Successful Charlie grabs Marnie's wrist and admonishes her for not recognizing her own batshit actions, and when Marnie begins defending the "journey" she's on, he takes hold of her face and proceeds to move onto public sex, which Marnie is fine with. This is probably the 20th time this season that a disagreement has led to sloppy, strange sex, and Marnie, who tried to hook up with Elijah at the beginning of the season, is just happy that Successful Charlie still wants her. Marnie has gone through the wringer and will probably move on from "Graduation" to "808s and Heartbreak" soon enough, but for now, she's getting what she wants most.
MARNIE'S SADNESS LEVEL: 4
Meanwhile, Shoshanna's infidelity with the doorman has turned into quite a bummer. Racked with guilt and not mature enough to confront Ray about her slip, Shosh decides to avoid her boyfriend while trying to be awkwardly accommodating to him. Neither ruse works. When the perpetually sad Ray stops dabbling in "the Macintosh Arts" and confronts Shoshanna about her strange behavior at Successful Charlie's party, she lies and blurts out, "I held a doorman's hand!" Luckily, Ray believes her childish antics, tells her he loves her and gives her a hug, as she winces in pain. Poor Shosh: she knows she messed up with the doorman, and she also knows that she just made things much worse by lying about what actually happened. Although they're presently still together, next week's episode will likely unleash the guillotine upon Shoshanna and Ray's relationship.
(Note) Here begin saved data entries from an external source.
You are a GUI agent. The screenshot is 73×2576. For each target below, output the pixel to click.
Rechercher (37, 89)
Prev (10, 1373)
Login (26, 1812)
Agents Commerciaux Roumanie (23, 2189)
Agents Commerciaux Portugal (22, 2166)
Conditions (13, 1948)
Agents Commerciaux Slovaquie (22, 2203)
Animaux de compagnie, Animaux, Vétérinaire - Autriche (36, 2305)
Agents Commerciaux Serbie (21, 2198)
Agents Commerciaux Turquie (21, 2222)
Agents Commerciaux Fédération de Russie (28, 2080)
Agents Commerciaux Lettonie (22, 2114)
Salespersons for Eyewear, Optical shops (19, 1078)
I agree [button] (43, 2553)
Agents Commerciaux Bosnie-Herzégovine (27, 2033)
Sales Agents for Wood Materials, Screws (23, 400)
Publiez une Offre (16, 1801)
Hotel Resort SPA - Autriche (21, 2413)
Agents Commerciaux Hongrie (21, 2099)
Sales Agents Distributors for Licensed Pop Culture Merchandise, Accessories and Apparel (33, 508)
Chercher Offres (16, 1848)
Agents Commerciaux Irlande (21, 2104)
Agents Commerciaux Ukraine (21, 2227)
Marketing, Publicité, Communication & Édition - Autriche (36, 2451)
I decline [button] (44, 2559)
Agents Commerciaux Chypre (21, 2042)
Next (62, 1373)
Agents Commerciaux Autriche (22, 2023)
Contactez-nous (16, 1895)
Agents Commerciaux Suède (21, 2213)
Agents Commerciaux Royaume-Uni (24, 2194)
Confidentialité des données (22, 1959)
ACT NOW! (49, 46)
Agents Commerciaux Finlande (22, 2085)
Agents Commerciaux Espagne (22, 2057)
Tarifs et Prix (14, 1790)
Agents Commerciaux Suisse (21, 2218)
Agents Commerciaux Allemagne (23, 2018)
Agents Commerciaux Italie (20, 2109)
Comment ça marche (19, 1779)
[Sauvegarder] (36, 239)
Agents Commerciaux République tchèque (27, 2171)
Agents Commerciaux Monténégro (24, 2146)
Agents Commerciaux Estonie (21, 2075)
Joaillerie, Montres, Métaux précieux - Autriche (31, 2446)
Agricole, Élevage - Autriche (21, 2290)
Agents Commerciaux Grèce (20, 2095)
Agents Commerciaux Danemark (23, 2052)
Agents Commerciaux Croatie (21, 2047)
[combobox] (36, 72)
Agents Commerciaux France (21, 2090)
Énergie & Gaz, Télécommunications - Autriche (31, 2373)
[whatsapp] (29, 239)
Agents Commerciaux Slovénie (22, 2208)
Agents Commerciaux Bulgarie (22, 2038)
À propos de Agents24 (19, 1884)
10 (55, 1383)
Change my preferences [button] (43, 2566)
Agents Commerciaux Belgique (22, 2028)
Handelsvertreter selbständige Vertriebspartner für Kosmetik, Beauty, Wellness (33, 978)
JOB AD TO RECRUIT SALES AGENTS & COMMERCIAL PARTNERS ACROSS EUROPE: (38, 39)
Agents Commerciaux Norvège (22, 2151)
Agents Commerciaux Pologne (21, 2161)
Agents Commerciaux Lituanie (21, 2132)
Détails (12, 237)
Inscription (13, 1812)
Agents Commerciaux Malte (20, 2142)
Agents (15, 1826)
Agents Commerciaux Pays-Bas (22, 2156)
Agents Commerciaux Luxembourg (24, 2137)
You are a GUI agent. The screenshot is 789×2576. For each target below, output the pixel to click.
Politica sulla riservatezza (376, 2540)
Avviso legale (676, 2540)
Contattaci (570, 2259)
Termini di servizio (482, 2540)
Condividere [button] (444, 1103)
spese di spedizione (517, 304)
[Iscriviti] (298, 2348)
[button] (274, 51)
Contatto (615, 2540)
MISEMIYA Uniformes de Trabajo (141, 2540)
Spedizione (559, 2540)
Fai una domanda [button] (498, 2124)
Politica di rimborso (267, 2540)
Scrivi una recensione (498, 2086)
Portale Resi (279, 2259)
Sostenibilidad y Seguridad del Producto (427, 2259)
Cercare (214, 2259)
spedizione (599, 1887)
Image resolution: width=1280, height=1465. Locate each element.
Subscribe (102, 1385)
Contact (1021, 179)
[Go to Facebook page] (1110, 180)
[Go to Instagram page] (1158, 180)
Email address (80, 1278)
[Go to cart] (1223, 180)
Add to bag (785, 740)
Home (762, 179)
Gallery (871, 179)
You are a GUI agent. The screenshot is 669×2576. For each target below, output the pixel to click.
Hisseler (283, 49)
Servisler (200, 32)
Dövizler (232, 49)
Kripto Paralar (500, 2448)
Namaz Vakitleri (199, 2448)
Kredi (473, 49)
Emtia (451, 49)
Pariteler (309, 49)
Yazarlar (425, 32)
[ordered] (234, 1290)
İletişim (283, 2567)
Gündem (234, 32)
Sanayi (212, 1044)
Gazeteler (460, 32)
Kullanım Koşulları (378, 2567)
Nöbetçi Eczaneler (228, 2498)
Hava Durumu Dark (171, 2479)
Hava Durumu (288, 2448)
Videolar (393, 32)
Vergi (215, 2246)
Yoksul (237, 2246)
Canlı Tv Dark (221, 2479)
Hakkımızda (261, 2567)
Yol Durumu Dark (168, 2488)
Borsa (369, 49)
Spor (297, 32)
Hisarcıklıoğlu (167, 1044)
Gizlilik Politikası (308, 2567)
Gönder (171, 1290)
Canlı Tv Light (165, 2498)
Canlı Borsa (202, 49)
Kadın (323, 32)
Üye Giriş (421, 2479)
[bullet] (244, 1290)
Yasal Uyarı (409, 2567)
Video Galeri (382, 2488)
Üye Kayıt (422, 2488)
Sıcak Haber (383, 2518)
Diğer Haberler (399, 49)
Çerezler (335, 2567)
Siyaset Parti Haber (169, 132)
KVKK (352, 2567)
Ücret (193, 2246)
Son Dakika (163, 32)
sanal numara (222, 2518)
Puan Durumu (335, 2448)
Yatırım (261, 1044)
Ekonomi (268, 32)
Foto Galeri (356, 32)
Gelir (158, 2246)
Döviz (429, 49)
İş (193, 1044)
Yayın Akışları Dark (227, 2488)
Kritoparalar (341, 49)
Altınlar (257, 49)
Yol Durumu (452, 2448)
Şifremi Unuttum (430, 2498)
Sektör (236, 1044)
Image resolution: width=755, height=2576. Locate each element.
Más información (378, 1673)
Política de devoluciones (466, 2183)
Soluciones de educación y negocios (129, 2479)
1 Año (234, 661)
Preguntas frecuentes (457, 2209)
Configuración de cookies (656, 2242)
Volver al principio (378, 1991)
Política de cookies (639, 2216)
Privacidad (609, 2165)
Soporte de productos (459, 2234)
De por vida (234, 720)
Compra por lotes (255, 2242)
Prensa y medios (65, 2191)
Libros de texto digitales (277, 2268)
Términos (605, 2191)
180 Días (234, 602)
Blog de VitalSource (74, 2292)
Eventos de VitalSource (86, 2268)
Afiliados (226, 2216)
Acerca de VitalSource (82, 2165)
SHOSHANNA'S SADNESS LEVEL: 6
...And, not to be outdone by her sad counterparts, Lena Dunham ends the episode she directed by showing the OCD-stricken Hannah forcing herself to balance things out and shove the same damn q-tip into her right ear. Her love life is in shambles, her friends are nowhere to be found, her e-book is an e-disaster, and, natch, here comes some more ear pain. Pour one out for Hannah Horvath, and salute the queen of all things sad.